Business

Resy is winning newer, cooler restaurants away from OpenTable

For more than a decade, online restaurant reservations pioneer OpenTable was seemingly the only place you could go to book a table online. Now, in four years, its upstart rival Resy has managed to bite off some of OpenTable’s market share, particularly among newer and trendier restaurants.

Recode researched the reservation system used by hundreds of restaurants in New York, San Francisco, Chicago and Los Angeles, focusing on three categories: Hip, newer restaurants as chosen by our sister site Eater’s “heatmap” lists; the top-ranked restaurants in each city on TripAdvisor, as a proxy for established, if touristy restaurants; and fine-dining restaurants with Michelin stars.

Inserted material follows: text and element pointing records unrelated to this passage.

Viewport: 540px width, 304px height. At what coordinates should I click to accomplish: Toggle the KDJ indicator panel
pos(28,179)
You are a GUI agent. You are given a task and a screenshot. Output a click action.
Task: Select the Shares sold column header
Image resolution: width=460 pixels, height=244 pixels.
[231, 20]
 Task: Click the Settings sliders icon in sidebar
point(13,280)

Using data Recode gathered late this summer, we found that OpenTable dominated overall, servicing almost 60 percent of all the restaurants on the list that take reservations. Resy had 10 percent market share among those restaurants. (Globally, Resy has far fewer restaurants using its software — around 2,000 — than OpenTable, which has more than 45,000. OpenTable was founded in 1998.)

Resy was particularly unpopular among the touristy spots on TripAdvisor, where only 5 percent of the restaurants we tabulated used Resy; more restaurants still used the phone. OpenTable’s market share there, though, was its highest among our groups at more than 60 percent.

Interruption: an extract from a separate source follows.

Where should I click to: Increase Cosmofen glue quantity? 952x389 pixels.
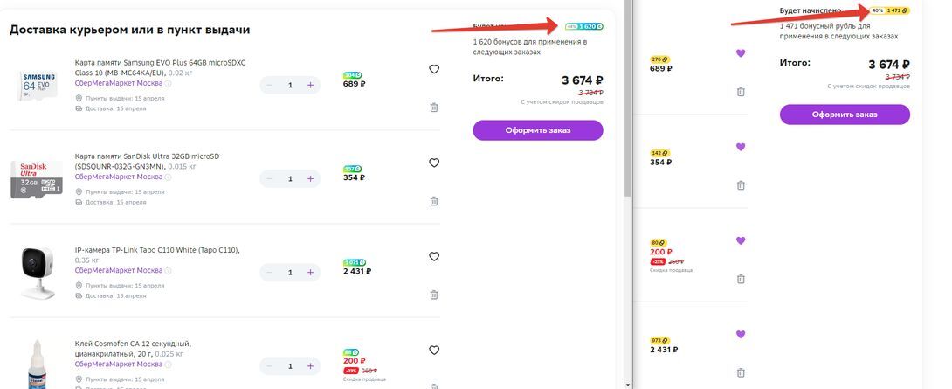310,366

Among Michelin-starred restaurants in the cities — excluding Los Angeles, which doesn’t yet have a guide — OpenTable was the big winner. But almost a third use Resy or two upstart competitors: Tock, which is focused on ticketing-based dining, and Reserve, which is more like Resy.

But among the newer, hipper restaurants on Eater’s lists in those four major U.S. cities, like Frenchette in New York and Dama in Los Angeles, Resy is eating into OpenTable’s potential customer base, garnering 21 percent market share — half of OpenTable’s 42 percent share.

Why is Resy catching on? When the company — led by Eater’s co-founder Ben Leventhal — launched in 2014, it tried to innovate in the reservations market by asking diners to pay extra for a premium reservation, a strategy it has abandoned. These days, it’s mostly a cheaper, simpler system.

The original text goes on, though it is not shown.